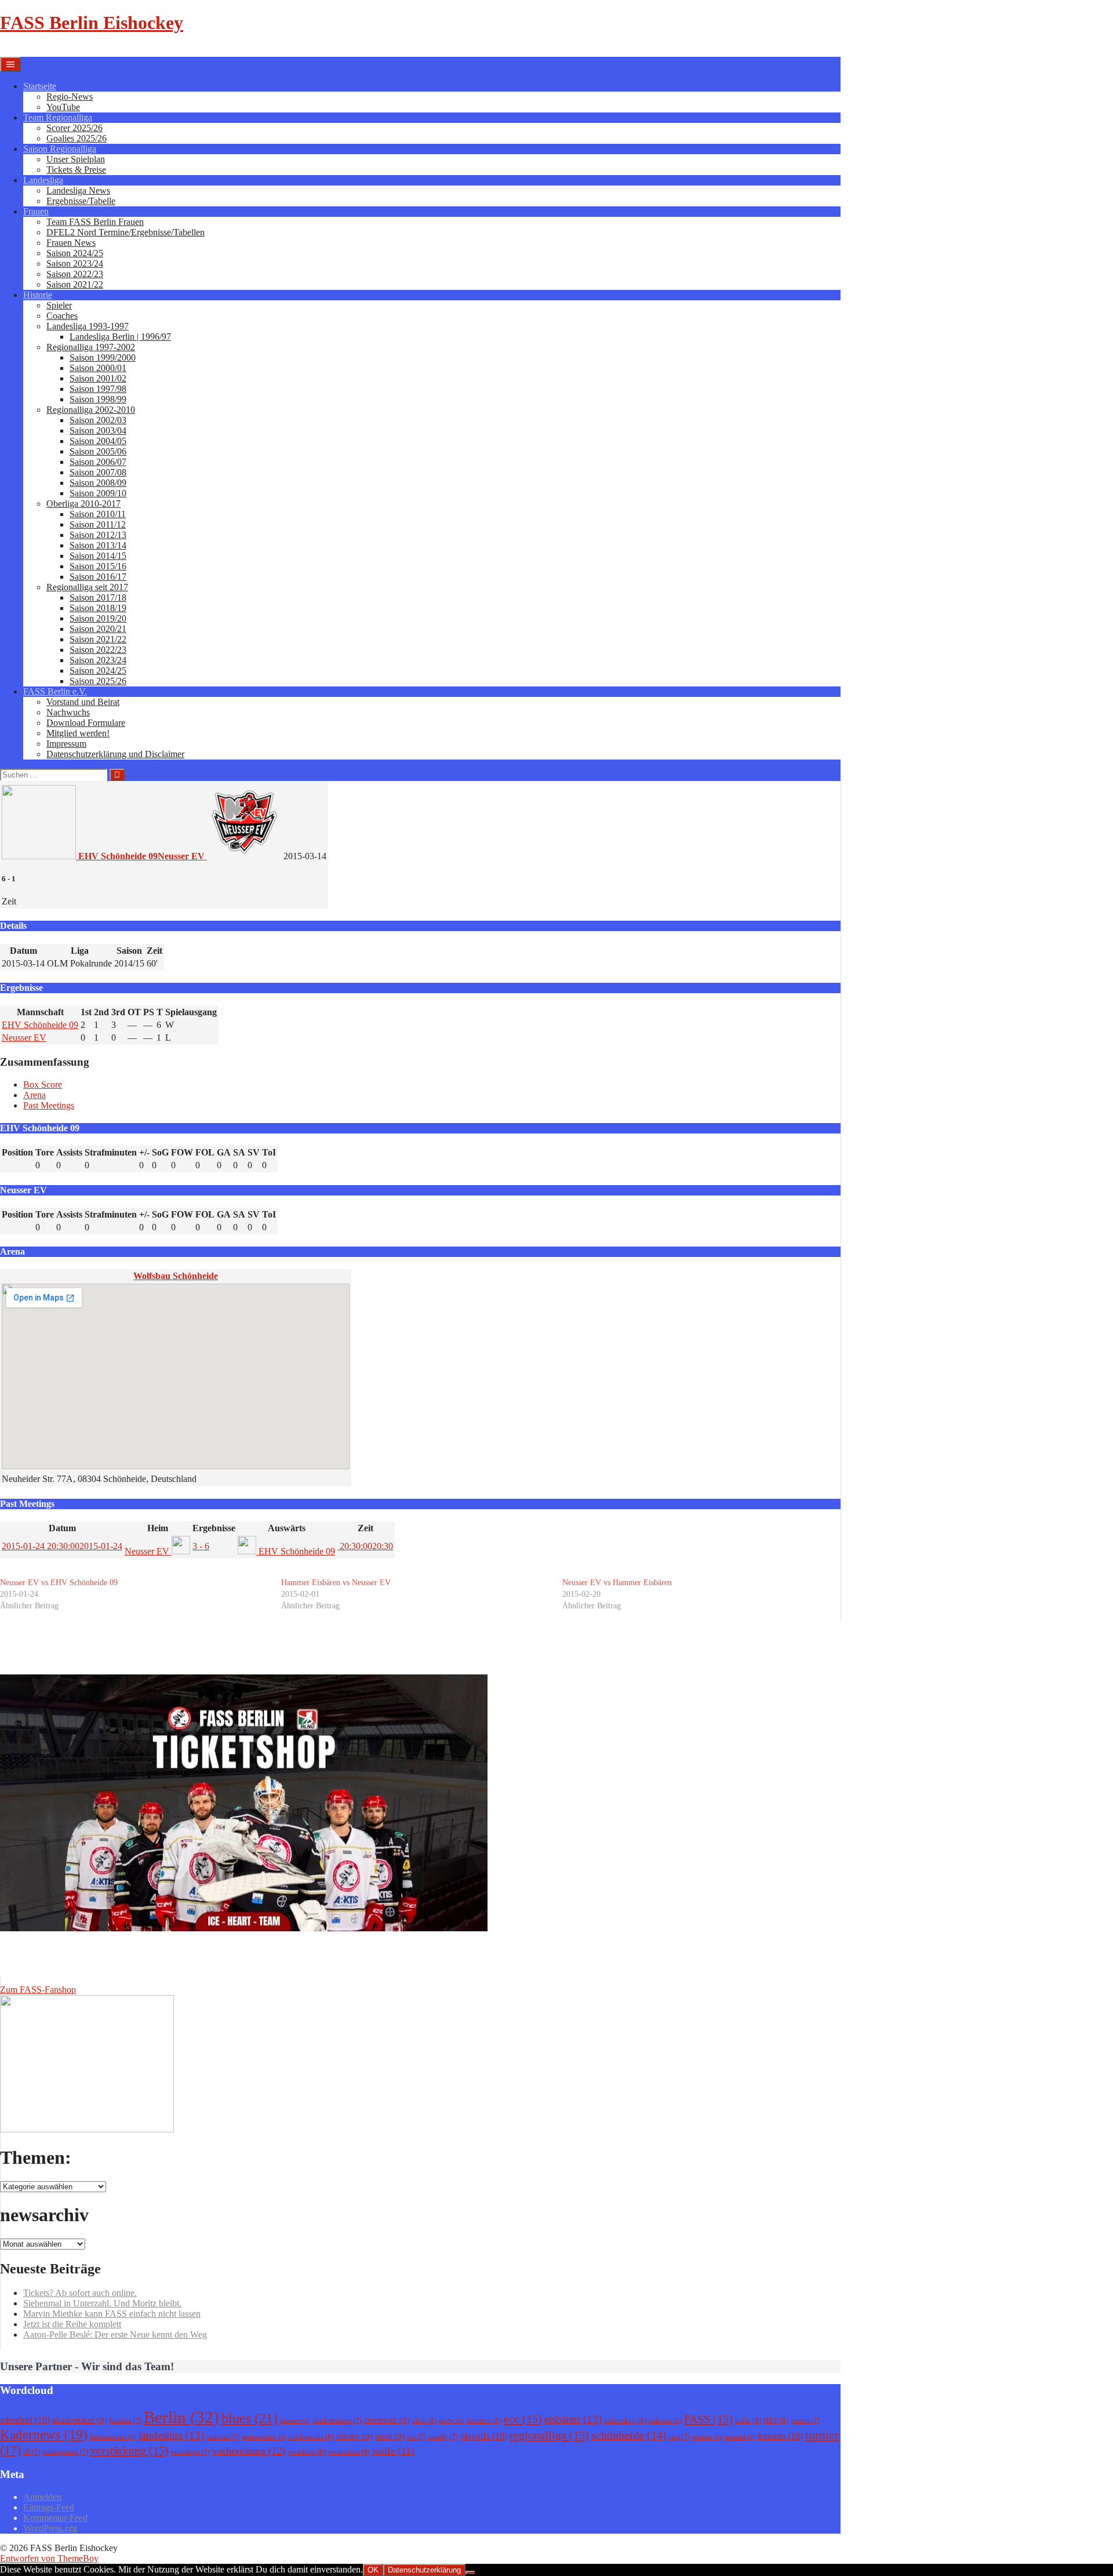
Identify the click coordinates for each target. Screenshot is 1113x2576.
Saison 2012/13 (98, 535)
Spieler (59, 305)
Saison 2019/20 (98, 618)
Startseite (39, 86)
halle (748, 2420)
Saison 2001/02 (98, 378)
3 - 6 (200, 1546)
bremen (295, 2421)
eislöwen (665, 2421)
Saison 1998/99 (98, 399)
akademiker (79, 2420)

______________________________

### [THE PROBLEM]
With the images left out, output all the entries above exactly.

### [THE COMPLETED TASK]
Identify the click coordinates for each target. Screenshot is 1113x2576.
Saison 2012/13 (98, 535)
Spieler (59, 305)
Saison 2019/20 (98, 618)
Startseite (39, 86)
halle (748, 2420)
Saison 2001/02 (98, 378)
3 - 6 (200, 1546)
bremen (295, 2421)
eislöwen (665, 2421)
Saison 1998/99 (98, 399)
akademiker (79, 2420)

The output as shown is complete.